Supreme Court of the State of New York, Nassau County
Apr 7, 2010
2010 N.Y. Slip Op. 30927 (N.Y. Sup. Ct. 2010)

Opinion

001244/2010.

April 7, 2010.


The following papers read on this motion:

Order to Show Cause, Affirmation, Affidavit, and Exhibits Annexed ............ 1 Affidavit of Richard Buckley in Opposition to Plaintiff's Motion ............. 2

PRELIMINARY STATEMENT

Plaintiffs, by order to show cause, have moved for an order prohibiting defendants Richard Buckley and Christopher Levano from communicating any confidential or proprietary statements concerning plaintiff Strix, LLC ("Strix").

BACKGROUND

Strix is a Delaware limited liability company that operates four "Hooters" franchise restaurants in New York. Buckley, Levano and Northwood Ventures, LLC ("Northwood") founded Strix to serve as a vehicle to enter a franchise agreement with Hooters of America("HOA") as well as to operate and develop Hooters restaurants. Richard Buckley("Buckley") and Christopher Levano("Levano") own 12.55% and 10.05% of the equity of Strix respectively. The remaining approximately 77% Strix equity interest was owned by Northwood until about May 1, 2008 when Bannon Holdings, LLC("Bannon") purchased the stake. Bannon is wholly owned by William Harley("Harley").

In 2005, Strix began operating two Hooters restaurants located in East Meadow and Islandia. Buckley and Levano managed the two restaurants. Before Bannon acquired its interest, Strix entered financing and loan agreements with GE, and Buckley and Levano provided personal guarantees. Harley implicitly acknowledges this guarantee when he states that he offered to replace Buckley and Levano as a personal guarantor.(See Harley Affidavit, Paragraph 54, lines 3-5). Buckley and Levano continued managing the restaurants after Bannon acquired its interest. In 2008, when Bannon acquired its interest, an amended operating agreement was established, and Buckley was designated as chief executive officer("CEO") and Levano was designated as chief operating officer("COO"). At this time, Buckley and Levano signed employment contracts with Strix. (See Harley Affidavit, Exhibits A B).

The amended operating agreement established a five person board of managers, and named Harley to act as three of the managers, and Buckley and Levano as the remaining managers. After Bannon acquired its interest, it was decided that one of the current restaurants would be renovated and two new restaurants would be constructed.

It is undisputed that the renovation and new constuction projects all exceeded their original budgets. Harley contends that Buckley and Levano's mismanagement caused the project to exceed projections, which caused Harley to have to invest more money into Strix. Buckley and Levano dispute this, and claim that Harley signed and approved several changes at each project which had the effect of increasing the overall cost. Buckley and Levano also claim Harley's decision to hire several new employees reduced Strix's overall profitability and created cash flow problems. In sum, in the few years after Bannon acquired its majority share of Strix, Harley, Buckley and Levano disagreed about how Strix was being managed. On January 15, 2009, Buckley and Levano's were terminated for cause on the basis of various instances of alleged misconduct by each employee.

★ ★ ★ ★

**Objective**
Rewrite the passage of the court opinion starting at "The amended operating" and ending at "would be constructed.", changing "renovated" to "remodeled".

(Dataset rows)

★ ★ ★ ★

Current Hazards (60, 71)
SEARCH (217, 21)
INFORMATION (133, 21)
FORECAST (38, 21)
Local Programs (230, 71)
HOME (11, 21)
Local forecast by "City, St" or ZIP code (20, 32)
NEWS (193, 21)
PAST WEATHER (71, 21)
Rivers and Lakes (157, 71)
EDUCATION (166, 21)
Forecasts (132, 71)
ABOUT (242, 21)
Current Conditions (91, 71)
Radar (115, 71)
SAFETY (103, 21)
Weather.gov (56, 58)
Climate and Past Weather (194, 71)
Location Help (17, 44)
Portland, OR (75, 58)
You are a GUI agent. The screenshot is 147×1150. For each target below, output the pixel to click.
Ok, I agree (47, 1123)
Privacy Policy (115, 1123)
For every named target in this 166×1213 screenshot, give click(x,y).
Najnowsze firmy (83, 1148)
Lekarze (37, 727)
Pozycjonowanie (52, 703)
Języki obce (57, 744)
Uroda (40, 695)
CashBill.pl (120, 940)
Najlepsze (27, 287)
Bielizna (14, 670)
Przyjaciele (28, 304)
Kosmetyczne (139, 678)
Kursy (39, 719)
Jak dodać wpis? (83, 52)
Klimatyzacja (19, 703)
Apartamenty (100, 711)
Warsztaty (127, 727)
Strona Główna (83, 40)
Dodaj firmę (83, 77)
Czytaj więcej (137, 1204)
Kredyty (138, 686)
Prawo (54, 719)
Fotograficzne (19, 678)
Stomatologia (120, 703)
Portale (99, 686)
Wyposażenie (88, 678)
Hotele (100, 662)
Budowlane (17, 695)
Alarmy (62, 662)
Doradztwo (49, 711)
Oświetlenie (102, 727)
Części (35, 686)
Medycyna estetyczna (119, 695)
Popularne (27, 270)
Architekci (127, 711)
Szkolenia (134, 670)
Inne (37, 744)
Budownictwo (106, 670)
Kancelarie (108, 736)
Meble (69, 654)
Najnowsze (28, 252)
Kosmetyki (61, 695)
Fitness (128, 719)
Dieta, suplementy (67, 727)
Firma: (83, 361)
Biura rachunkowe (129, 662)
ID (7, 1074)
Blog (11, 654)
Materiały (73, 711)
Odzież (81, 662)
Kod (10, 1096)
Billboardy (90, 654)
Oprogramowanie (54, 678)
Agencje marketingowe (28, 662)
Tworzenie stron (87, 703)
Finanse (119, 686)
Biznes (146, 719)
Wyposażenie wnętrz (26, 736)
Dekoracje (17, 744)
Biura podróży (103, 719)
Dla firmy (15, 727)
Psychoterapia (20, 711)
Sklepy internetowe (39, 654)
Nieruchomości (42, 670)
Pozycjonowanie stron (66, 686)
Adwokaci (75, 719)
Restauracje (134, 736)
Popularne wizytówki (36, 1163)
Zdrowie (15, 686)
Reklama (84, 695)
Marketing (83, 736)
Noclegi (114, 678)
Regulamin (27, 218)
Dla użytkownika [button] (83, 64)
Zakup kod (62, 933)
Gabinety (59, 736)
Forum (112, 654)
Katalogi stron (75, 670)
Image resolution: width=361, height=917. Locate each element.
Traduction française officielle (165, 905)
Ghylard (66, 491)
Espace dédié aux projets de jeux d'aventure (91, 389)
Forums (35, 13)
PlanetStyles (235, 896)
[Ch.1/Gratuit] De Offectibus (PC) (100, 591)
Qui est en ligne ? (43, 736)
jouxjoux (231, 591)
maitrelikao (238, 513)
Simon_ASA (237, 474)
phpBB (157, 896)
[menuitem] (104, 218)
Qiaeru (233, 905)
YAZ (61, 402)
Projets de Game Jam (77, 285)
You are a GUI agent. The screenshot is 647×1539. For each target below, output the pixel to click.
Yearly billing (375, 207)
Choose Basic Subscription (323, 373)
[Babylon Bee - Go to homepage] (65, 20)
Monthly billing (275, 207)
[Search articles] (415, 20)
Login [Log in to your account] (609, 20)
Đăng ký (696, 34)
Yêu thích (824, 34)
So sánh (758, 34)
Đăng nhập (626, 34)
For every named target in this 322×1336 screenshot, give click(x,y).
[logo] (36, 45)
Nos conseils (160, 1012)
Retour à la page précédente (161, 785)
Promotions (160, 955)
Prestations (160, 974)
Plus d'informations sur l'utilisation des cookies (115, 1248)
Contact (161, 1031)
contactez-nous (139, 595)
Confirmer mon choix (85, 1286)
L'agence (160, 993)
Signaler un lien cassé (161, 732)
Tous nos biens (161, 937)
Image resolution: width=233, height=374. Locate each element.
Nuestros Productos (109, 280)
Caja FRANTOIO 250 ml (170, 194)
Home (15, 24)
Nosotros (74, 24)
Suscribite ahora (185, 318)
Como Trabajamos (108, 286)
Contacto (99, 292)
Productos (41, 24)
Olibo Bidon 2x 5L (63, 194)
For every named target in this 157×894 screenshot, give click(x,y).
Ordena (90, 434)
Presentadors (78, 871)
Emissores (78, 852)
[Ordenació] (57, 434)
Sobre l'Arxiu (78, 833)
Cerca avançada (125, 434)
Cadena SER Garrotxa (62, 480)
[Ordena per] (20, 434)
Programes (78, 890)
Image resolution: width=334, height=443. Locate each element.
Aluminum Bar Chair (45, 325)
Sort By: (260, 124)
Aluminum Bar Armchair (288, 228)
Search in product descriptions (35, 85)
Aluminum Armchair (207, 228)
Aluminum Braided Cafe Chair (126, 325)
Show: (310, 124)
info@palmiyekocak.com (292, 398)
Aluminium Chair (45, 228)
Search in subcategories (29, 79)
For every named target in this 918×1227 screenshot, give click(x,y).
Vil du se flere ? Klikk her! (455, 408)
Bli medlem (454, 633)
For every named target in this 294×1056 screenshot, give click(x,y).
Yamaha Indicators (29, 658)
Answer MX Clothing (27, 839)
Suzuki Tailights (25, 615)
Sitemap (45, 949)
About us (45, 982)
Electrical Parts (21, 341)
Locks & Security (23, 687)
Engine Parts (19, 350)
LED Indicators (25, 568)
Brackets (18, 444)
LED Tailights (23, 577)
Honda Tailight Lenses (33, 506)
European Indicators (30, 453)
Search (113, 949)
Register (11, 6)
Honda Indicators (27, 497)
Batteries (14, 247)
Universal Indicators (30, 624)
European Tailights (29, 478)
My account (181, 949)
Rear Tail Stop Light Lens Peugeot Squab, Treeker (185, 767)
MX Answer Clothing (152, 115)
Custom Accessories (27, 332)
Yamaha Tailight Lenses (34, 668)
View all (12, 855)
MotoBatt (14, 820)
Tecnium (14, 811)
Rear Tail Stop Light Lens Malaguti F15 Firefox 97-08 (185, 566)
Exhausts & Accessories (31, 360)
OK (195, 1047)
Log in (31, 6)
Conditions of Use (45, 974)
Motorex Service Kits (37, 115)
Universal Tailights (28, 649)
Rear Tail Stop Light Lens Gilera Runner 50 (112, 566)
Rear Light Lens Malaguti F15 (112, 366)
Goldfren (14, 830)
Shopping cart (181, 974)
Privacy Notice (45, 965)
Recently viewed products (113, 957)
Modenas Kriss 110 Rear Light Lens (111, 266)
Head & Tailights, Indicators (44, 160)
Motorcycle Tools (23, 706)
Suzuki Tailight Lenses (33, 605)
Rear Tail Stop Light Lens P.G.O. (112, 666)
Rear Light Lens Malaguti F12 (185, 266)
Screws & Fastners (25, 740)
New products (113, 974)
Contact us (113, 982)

★ ★ ★ ★

**Correct answer**
The amended operating agreement established a five person board of managers, and named Harley to act as three of the managers, and Buckley and Levano as the remaining managers. After Bannon acquired its interest, it was decided that one of the current restaurants would be remodeled and two new restaurants would be constructed.